BEGIN
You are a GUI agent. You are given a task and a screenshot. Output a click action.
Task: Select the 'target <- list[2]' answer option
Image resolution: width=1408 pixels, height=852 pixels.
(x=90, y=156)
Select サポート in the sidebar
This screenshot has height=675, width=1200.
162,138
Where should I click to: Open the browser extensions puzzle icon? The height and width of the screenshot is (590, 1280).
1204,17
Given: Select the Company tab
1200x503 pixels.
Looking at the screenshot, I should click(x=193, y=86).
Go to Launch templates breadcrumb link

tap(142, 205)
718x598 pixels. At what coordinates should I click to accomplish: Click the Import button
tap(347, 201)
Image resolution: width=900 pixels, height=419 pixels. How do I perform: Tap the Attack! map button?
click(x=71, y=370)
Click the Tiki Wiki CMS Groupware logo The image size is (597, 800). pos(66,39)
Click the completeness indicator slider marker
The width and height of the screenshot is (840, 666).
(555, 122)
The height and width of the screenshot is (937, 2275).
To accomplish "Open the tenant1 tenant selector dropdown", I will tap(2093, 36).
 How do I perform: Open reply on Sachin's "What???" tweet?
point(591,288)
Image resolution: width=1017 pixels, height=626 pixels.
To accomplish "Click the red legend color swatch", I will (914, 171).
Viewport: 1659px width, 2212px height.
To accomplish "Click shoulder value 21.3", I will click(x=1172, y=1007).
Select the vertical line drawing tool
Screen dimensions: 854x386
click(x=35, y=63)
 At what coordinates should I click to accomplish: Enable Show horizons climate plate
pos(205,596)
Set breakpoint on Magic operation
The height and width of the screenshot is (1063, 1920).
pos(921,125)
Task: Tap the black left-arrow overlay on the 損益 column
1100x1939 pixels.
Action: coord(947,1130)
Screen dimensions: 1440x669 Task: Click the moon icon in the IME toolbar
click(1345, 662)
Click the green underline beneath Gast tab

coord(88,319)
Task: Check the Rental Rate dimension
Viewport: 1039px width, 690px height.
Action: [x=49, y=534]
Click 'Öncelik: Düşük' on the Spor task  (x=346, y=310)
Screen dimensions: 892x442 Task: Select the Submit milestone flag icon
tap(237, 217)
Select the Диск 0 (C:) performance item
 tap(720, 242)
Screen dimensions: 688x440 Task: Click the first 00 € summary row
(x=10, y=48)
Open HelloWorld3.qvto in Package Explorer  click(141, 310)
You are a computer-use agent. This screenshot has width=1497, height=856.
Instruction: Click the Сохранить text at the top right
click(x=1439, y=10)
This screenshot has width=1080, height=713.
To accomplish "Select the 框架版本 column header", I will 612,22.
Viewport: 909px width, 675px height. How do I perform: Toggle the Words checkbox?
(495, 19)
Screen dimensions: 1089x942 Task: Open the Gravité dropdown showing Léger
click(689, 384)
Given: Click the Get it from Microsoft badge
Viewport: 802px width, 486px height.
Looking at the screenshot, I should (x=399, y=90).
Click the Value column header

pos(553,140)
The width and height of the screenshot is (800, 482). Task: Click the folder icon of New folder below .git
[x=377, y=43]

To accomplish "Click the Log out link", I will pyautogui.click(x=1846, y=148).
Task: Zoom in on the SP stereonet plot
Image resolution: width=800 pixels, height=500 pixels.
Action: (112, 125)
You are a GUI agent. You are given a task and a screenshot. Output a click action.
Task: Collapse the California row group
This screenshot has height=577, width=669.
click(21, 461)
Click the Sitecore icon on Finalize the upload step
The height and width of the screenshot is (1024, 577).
END
Work item: Reproduce the listing above precisely.

Solution to this problem:
You are a GUI agent. You are given a task and a screenshot. Output a click action.
Task: Select the 'target <- list[2]' answer option
Image resolution: width=1408 pixels, height=852 pixels.
(x=90, y=156)
Select サポート in the sidebar
This screenshot has height=675, width=1200.
162,138
Where should I click to: Open the browser extensions puzzle icon? The height and width of the screenshot is (590, 1280).
1204,17
Given: Select the Company tab
1200x503 pixels.
Looking at the screenshot, I should click(x=193, y=86).
Go to Launch templates breadcrumb link

tap(142, 205)
718x598 pixels. At what coordinates should I click to accomplish: Click the Import button
tap(347, 201)
Image resolution: width=900 pixels, height=419 pixels. How do I perform: Tap the Attack! map button?
click(x=71, y=370)
Click the Tiki Wiki CMS Groupware logo The image size is (597, 800). pos(66,39)
Click the completeness indicator slider marker
The width and height of the screenshot is (840, 666).
(555, 122)
The height and width of the screenshot is (937, 2275).
To accomplish "Open the tenant1 tenant selector dropdown", I will tap(2093, 36).
 How do I perform: Open reply on Sachin's "What???" tweet?
point(591,288)
Image resolution: width=1017 pixels, height=626 pixels.
To accomplish "Click the red legend color swatch", I will (914, 171).
Viewport: 1659px width, 2212px height.
To accomplish "Click shoulder value 21.3", I will click(x=1172, y=1007).
Select the vertical line drawing tool
Screen dimensions: 854x386
click(x=35, y=63)
 At what coordinates should I click to accomplish: Enable Show horizons climate plate
pos(205,596)
Set breakpoint on Magic operation
The height and width of the screenshot is (1063, 1920).
pos(921,125)
Task: Tap the black left-arrow overlay on the 損益 column
1100x1939 pixels.
Action: coord(947,1130)
Screen dimensions: 1440x669 Task: Click the moon icon in the IME toolbar
click(1345, 662)
Click the green underline beneath Gast tab

coord(88,319)
Task: Check the Rental Rate dimension
Viewport: 1039px width, 690px height.
Action: [x=49, y=534]
Click 'Öncelik: Düşük' on the Spor task  (x=346, y=310)
Screen dimensions: 892x442 Task: Select the Submit milestone flag icon
tap(237, 217)
Select the Диск 0 (C:) performance item
 tap(720, 242)
Screen dimensions: 688x440 Task: Click the first 00 € summary row
(x=10, y=48)
Open HelloWorld3.qvto in Package Explorer  click(141, 310)
You are a computer-use agent. This screenshot has width=1497, height=856.
Instruction: Click the Сохранить text at the top right
click(x=1439, y=10)
This screenshot has width=1080, height=713.
To accomplish "Select the 框架版本 column header", I will 612,22.
Viewport: 909px width, 675px height. How do I perform: Toggle the Words checkbox?
(495, 19)
Screen dimensions: 1089x942 Task: Open the Gravité dropdown showing Léger
click(689, 384)
Given: Click the Get it from Microsoft badge
Viewport: 802px width, 486px height.
Looking at the screenshot, I should (x=399, y=90).
Click the Value column header

pos(553,140)
The width and height of the screenshot is (800, 482). Task: Click the folder icon of New folder below .git
[x=377, y=43]

To accomplish "Click the Log out link", I will pyautogui.click(x=1846, y=148).
Task: Zoom in on the SP stereonet plot
Image resolution: width=800 pixels, height=500 pixels.
Action: (112, 125)
You are a GUI agent. You are given a task and a screenshot. Output a click action.
Task: Collapse the California row group
This screenshot has height=577, width=669.
click(21, 461)
Click the Sitecore icon on Finalize the upload step
The height and width of the screenshot is (1024, 577).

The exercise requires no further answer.